The Question of Nationalism


Elton C. Fax. 

Garvey: the Story of a Pioneering Black Nationalist. New York: Dodd, Mead & Co., 1972.

The goal of Marcus Garvey’s (1887-1940) United Negro Improvement Association(UNIA) was “to unite all the Negro peoples of the world into one great body to establish a country and government absolutely their own.” The nationalist organization was part of the landscape of 1920s Harlem, representing a departure from the more integration oriented activities of Harlem Renaissance writers and artists. At its height the UNIA had millions of members. The cornerstone of his project was the Back to African Movement, for which Garvey created a line of steamships meant to provide jobs and transport African Americans to Liberia. The publication of this biography in 1972 suggests Garvey’s influence on Black nationalist thought fifty years after the heyday of the UNIA.

Imamu Amiri Baraka (LeRoi Jones) 1934-2014

A Black Value System. Newark, NJ: Jihad Productions, 1970, 1969. Author’s autograph copy.

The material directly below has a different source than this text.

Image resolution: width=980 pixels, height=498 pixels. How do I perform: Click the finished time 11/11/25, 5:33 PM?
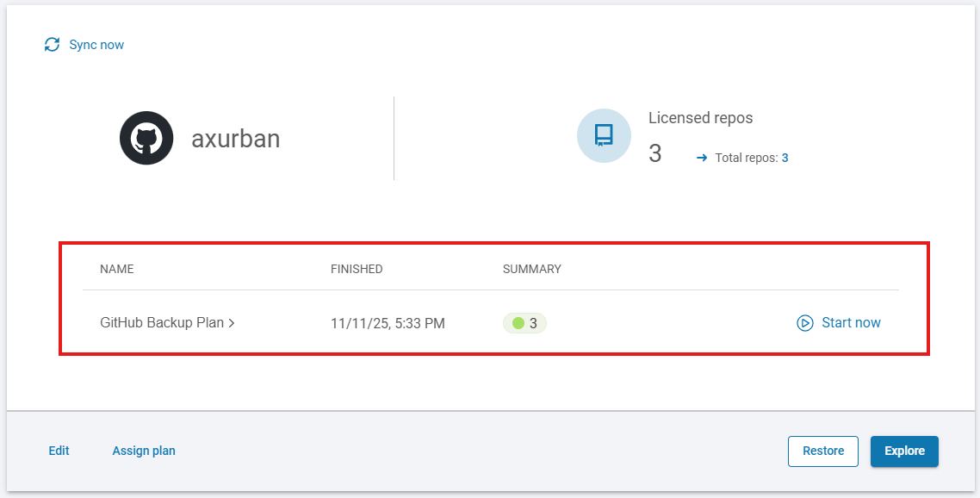point(388,324)
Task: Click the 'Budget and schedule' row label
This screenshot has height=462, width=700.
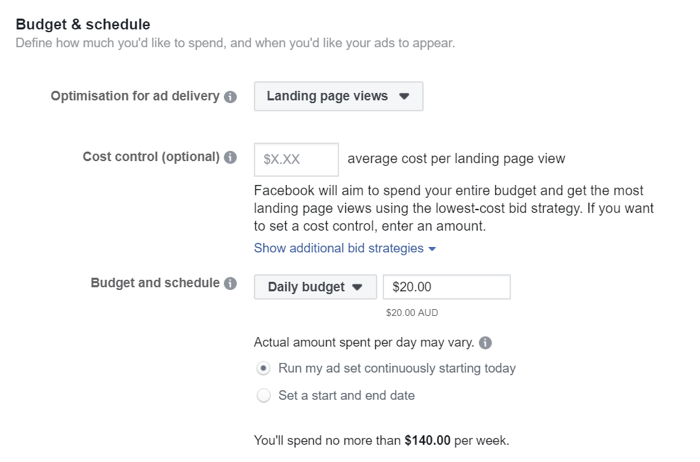Action: (x=155, y=283)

Poet and essayist Amiri Baraka was a major theorist of a current of Black nationalist thought and practice that developed in the later years of the 1960s. A Black Value System lays out the principles behind the Kwaanza celebration, which originated in California in connection with the US organization, led by Black nationalist leader Maulana Karenga. After meeting Karenga in 1968, Baraka adopted elements of Karenga’s African-inspired ideology into his own thinking. This included the philosophical guidelines for the celebration of Kwaanza, which was inspired by African harvest festivals, and which is observed by many African Americans today. This is a first edition of the booklet, published by Baraka’s press Jihad Productions, based in Newark, New Jersey.

Albert Murray, 1916-2013

The Omni-Americans; New Perspectives on Black Experience and American Culture. New York: Outerbridge & Dienstfrey; distributed by E.P. Dutton, 1970. First edition.

Described by one literary historian as a “militant integrationist,” Albert Murray, countered the positions of Black nationalist artists such as Baraka, whose work during the 1960s and 1970s emphasized cultural links between African Americans and Africa, and a corresponding distance from  American (i.e. white) practices. In The Omni Americans, Murray presents African American culture as deeply implicated in American culture. Black Americans, he writes, are “omni-Americans,” whose improvisatory, adaptive style has thoroughly infused American culture, to its benefit. This first edition of the book is from the Richard Hoffman collection.

Elaine Hansberry, 1930-1965

A Raisin in the Sun. London: Methuen, 1960,1959. First edition.

A Raisin in the Sun is one of the most successful African American plays of all time. Set in 1950s Chicago, it tells the story of the Younger family and their successful attempt to integrate a white neighborhood in the face of racial discrimination. The play also touches on questions of identity and cultural expression that would be very important for Black nationalists and others during the 1960s. This copy contains a signed photograph of actor Sidney Poitier, part of the original cast of both the Broadway and the film versions of the play.